George Brainerd Burr (1876 – 1939)
George Brainerd Burr was born in Middletown, Connecticut, in 1876, the son of a prominent and successful banker. After his education there, he traveled to Berlin to study architecture and later figure and landscape painting at the Berlin Academy. Later, he traveled to Munich where he enrolled in the Munich Academy of Fine Art. After several years in Germany and the Low Countries, Burr and his wife, Lucretia Phinney lived near Volendam, Holland, spending their winters on the Island of Capri, off the southern coast of Italy. Burr eventually moved to Paris to study at the Colarossi Academy. In Paris, Burr met and viewed the work of Claude Monet who exerted a profound influence on the younger American painter. Burr eventually returned to the United States after this fourteen year education where he studied painting and etching at the Art Students League in New York City.
Burr was an active member of the Allied Artists of American established in 1914 in New York City as an exhibition cooperative, electing its own judges and juries. He was also a member of the Salmagundi Club in New York established in 1871 as an exhibition venue with its own contemporary collection. After a move to Old Lyme, Connecticut, the Burrs purchased, “Cricket Lawn,” a large cottage in the center of the village, near the Florence Griswold House and its group of influential and collegial American painters. Burr joined the Lyme Art Association where he won the Goodman Prize in 1933.
Burr became a very successful society painter after 1909 enjoying exhibitions at the Lyme Art Association in 1910, the Society of Independent Artists located in New York City, and the Adler Gallery who produced a retrospective in 1978. George B. Burr died in Old Lyme, Connecticut in 1939. His work is included in the collections of museums with American Impressionist collections including the Hickory Museum, North Carolina, the Mattatuck Museum, Waterbury, Connecticut, and the Museum of Arts and Sciences, Daytona Beach, Florida.
Burr spent a number of his winters in Florida primarily because one of his two daughters, Annette Burr Stowman, and his son, George W. Burr, had settled in Edgewater, Florida, south of New Smyrna Beach. A number of exuberant watercolors from his Florida travels exist with place-names including Winter Park, the home of Rollins College, the greater Daytona Beach area where a friend and colleague, Don Emery, Sr. had established an Art League, and the Gainesville area, home of the University of Florida, and location of many paintings by one of Burr’s friends, Herman Herzog (1832 – 1932) whose son lived in the Gainesville area and taught at the University.
Burr was a colorist who believed in the precepts of a daring American Impressionism. Many of his watercolors and oil paintings are brilliantly polychromed with faceted areas of pure color over a bare surface creating a highly saturated and avant-garde example of this variation on the aesthetic of American Impressionism.
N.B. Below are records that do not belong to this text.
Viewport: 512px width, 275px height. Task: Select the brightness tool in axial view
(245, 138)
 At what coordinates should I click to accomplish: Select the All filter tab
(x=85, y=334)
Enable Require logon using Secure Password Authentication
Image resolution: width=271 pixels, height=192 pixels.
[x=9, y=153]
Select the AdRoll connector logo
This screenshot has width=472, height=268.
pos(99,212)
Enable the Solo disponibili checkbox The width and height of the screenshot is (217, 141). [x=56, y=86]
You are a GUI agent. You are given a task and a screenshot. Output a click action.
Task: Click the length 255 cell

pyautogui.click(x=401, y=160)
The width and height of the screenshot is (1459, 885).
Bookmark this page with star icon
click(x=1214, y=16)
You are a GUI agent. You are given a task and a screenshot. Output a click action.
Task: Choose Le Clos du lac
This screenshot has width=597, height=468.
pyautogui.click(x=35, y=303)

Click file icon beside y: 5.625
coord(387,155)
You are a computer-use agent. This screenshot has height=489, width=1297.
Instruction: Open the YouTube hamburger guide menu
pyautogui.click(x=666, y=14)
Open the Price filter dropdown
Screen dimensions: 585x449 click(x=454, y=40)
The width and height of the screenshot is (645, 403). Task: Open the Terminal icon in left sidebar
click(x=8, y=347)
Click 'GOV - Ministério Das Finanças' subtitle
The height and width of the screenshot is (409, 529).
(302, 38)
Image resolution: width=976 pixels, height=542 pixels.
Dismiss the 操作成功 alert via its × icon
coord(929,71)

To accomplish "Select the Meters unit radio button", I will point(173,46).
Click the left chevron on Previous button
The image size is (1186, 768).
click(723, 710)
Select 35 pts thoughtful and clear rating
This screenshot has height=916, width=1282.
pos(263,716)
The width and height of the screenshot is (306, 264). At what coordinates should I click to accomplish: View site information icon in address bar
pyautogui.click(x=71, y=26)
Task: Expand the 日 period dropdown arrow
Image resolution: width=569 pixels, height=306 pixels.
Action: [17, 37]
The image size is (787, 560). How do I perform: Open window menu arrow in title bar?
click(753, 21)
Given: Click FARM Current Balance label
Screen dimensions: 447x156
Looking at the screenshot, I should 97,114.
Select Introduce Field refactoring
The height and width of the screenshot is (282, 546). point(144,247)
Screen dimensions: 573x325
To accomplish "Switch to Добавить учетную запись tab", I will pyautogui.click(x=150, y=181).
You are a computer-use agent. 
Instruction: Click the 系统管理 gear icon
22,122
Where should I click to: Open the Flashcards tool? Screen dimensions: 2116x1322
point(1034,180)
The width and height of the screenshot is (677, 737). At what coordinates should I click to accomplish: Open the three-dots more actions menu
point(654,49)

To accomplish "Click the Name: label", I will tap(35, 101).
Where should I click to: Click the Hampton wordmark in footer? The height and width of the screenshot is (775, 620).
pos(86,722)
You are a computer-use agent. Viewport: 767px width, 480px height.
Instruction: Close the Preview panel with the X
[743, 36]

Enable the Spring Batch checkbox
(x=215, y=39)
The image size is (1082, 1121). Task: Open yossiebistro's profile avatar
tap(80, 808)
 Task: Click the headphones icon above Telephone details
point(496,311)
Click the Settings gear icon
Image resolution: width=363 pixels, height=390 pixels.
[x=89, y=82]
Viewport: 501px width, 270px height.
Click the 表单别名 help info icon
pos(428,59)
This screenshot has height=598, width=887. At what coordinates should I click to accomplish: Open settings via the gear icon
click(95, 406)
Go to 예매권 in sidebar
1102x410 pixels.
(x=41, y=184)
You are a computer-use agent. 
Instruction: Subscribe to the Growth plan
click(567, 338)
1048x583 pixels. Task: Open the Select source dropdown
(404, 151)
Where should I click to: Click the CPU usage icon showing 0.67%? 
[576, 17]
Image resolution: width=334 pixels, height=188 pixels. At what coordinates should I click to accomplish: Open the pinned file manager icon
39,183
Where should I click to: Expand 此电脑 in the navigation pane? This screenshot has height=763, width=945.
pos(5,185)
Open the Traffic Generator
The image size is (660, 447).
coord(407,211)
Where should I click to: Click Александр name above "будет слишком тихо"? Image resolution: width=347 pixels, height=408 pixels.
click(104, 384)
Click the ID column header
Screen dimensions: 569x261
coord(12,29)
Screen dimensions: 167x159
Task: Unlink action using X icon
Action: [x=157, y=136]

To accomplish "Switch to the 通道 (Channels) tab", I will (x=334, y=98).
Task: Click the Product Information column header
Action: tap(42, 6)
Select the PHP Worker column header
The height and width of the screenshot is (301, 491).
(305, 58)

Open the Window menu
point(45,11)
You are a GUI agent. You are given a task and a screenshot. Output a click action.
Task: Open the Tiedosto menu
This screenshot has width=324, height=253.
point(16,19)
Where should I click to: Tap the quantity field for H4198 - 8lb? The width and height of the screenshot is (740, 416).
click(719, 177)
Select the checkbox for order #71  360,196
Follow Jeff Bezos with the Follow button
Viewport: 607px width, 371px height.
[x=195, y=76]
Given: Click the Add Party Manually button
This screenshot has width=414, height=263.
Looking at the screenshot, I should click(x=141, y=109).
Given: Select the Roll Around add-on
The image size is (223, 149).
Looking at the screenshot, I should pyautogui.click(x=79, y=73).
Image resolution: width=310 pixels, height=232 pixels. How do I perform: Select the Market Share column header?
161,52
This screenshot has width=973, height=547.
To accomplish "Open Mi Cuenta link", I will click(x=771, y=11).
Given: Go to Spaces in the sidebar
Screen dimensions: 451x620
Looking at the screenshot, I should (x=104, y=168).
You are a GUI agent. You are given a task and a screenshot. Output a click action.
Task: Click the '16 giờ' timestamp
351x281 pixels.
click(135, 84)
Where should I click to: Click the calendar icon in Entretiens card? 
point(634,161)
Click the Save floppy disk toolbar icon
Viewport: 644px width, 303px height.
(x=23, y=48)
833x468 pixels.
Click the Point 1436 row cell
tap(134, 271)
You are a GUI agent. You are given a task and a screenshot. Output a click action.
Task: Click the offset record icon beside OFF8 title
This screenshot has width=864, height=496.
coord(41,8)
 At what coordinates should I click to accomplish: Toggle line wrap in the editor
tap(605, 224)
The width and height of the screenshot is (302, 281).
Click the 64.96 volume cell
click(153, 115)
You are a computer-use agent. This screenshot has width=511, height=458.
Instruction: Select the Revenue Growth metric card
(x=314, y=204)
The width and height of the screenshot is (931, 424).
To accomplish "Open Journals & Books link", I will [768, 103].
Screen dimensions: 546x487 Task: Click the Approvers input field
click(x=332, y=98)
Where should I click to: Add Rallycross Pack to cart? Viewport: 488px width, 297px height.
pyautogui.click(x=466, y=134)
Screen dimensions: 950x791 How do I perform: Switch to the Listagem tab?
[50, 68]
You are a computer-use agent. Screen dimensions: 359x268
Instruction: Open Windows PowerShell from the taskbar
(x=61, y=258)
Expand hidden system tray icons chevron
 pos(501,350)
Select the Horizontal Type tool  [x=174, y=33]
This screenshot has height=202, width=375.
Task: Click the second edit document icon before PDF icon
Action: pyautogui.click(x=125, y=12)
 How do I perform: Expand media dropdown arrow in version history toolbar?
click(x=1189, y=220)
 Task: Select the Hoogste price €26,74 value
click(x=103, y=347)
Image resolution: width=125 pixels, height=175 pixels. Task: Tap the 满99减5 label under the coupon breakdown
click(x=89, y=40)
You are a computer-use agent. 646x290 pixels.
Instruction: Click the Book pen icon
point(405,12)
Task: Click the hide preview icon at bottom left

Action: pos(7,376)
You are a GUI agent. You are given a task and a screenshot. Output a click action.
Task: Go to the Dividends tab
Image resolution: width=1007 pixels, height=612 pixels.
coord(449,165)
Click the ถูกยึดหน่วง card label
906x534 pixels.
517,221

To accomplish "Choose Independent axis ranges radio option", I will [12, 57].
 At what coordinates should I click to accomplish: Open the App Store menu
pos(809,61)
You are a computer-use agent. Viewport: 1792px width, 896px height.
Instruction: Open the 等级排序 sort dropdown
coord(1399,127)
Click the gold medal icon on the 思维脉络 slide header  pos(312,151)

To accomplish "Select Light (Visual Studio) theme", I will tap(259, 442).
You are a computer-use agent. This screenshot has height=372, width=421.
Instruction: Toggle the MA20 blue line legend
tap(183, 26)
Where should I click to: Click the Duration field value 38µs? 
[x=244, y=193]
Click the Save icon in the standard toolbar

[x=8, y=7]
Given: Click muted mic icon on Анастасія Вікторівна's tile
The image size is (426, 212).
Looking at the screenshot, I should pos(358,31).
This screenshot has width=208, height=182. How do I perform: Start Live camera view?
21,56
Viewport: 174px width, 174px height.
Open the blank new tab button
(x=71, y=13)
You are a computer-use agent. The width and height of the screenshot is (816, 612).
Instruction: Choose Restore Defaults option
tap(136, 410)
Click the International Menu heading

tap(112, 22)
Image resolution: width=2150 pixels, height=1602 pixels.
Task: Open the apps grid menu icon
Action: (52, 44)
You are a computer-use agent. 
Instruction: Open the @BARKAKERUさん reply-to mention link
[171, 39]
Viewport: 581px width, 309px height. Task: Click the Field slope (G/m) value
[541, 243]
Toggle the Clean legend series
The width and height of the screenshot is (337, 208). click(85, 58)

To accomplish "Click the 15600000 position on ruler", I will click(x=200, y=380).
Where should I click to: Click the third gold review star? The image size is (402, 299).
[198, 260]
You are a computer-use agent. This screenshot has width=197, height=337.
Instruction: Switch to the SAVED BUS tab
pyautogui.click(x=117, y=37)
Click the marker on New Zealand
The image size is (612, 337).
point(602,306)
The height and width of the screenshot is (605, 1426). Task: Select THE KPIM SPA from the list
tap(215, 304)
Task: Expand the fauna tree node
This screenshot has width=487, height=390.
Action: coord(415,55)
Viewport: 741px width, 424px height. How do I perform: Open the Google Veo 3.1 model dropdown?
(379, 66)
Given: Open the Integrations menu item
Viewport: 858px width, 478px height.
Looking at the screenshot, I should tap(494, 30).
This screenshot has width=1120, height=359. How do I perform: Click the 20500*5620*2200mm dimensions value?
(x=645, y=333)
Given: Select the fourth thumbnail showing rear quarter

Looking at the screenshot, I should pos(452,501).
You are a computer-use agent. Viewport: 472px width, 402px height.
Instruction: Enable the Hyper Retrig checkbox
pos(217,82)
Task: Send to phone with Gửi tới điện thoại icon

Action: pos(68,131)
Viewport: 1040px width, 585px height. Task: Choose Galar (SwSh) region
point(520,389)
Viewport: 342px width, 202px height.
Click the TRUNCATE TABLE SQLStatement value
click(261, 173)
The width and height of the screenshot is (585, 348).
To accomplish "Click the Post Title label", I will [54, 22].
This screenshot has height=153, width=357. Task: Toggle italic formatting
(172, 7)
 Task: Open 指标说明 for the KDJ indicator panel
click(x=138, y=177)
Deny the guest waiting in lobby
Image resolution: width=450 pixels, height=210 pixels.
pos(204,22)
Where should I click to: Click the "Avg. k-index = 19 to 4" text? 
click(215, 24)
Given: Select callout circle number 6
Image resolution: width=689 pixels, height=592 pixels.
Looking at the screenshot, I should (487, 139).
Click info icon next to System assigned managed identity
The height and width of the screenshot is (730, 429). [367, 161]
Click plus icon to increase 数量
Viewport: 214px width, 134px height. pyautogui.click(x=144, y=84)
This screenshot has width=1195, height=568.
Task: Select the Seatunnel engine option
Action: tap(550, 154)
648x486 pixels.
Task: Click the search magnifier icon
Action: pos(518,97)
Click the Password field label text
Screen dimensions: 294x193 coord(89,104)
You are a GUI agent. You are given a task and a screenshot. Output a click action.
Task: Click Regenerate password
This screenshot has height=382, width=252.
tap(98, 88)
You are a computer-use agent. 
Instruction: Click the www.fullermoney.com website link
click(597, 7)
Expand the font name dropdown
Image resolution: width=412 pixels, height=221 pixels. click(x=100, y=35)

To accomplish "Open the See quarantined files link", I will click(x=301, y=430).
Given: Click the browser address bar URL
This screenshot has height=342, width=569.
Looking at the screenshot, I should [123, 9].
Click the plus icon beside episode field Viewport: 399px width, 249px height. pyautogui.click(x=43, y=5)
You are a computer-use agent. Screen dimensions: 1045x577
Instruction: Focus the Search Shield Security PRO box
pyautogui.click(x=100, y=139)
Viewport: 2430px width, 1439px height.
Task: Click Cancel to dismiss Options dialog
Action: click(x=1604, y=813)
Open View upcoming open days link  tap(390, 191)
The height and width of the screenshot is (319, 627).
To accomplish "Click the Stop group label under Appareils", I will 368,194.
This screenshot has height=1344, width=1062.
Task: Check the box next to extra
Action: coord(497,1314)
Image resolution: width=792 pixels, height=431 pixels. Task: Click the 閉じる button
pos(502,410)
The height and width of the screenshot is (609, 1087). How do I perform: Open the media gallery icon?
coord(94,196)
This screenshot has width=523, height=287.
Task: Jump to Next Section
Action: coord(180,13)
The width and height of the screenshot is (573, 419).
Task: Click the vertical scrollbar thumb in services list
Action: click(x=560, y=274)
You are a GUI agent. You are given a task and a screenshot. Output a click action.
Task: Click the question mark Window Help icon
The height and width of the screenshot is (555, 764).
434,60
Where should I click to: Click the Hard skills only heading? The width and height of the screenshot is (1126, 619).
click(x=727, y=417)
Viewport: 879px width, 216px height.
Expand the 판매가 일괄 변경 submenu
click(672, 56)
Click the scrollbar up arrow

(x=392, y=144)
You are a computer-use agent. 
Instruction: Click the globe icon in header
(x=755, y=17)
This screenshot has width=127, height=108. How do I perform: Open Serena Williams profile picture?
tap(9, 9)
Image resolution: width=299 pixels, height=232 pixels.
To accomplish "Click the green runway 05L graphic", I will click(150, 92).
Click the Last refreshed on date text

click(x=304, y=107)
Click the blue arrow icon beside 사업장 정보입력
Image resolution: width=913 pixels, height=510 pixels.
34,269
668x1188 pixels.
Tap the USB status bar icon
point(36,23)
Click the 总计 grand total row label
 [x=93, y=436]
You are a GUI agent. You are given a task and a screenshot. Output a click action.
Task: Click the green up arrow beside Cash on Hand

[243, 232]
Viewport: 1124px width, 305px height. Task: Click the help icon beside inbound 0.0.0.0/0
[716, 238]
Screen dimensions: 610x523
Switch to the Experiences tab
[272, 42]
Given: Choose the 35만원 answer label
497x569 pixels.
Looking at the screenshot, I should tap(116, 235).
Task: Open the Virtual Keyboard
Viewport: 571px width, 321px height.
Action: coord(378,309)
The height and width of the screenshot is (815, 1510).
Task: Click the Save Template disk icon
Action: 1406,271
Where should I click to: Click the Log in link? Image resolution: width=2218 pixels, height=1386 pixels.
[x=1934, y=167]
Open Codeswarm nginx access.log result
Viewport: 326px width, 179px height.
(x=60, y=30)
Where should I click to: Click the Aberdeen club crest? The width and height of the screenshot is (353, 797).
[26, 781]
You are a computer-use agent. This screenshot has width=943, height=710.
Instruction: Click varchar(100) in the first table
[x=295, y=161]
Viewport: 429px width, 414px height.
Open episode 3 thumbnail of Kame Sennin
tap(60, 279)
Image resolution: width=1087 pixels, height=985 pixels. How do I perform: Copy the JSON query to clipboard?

His watercolor Lake Sante Fe, Gainesville, Florida, now in the Cici and Hyatt Brown Museum of Art at the Museum of Arts and Sciences, Daytona Beach, Florida, places the viewer in a grove of tall oak trees with Spanish moss and looking toward the small north central Florida lake. Burr’s foreground is a riot of unnatural color with red, blue, green, yellow, orange, and brown areas of pure color creating a richly carpeted forest floor. Burr’s midground is filled with a slice of blue representing the water of this small lake. Burr’s background is suggested through aerial perspective where his brushstroke suggests a distant forest beyond the far shore of the lake. Overhead a deep blue Florida sky, where areas of exposed paper suggest clouds, completes this colorful reinterpretation of a Florida lake scene by one of America’s important Old Lyme impressionists.
Burr’s oil on canvas, Leaping Rock, one of the artist’s most ambitious contributions to an exhibition at the A. M. Adler Fine Arts in 1978, is a large 32”x37 ½” oil on canvas executed in a bright and post-impressionist style of small interconnected dabs of bright paint that help to create a shimmering and light-filled environment capturing a rocky out-cropping high above the Connecticut River near Hamburg Cove. Here Burr pushes the American Barbizon approach startlingly close to a bright German Expressionism and French Fauvist aesthetic, two styles that Burr had studied while living in Germany after the turn of the century.
George B. Burr is included in The Artists Bluebook, American Art Colonies 1850 – 1930, Art Across America, American Impressionism, Down Garden Paths, The Dictionary of American Artists, Connecticut and American Impressionism, The Art Colony of Old Lyme, Who Was Who in American Art and Reflections II Watercolors of Florida: 1835-2000, the bronze medal winner in the Florida Book Awards in 2012.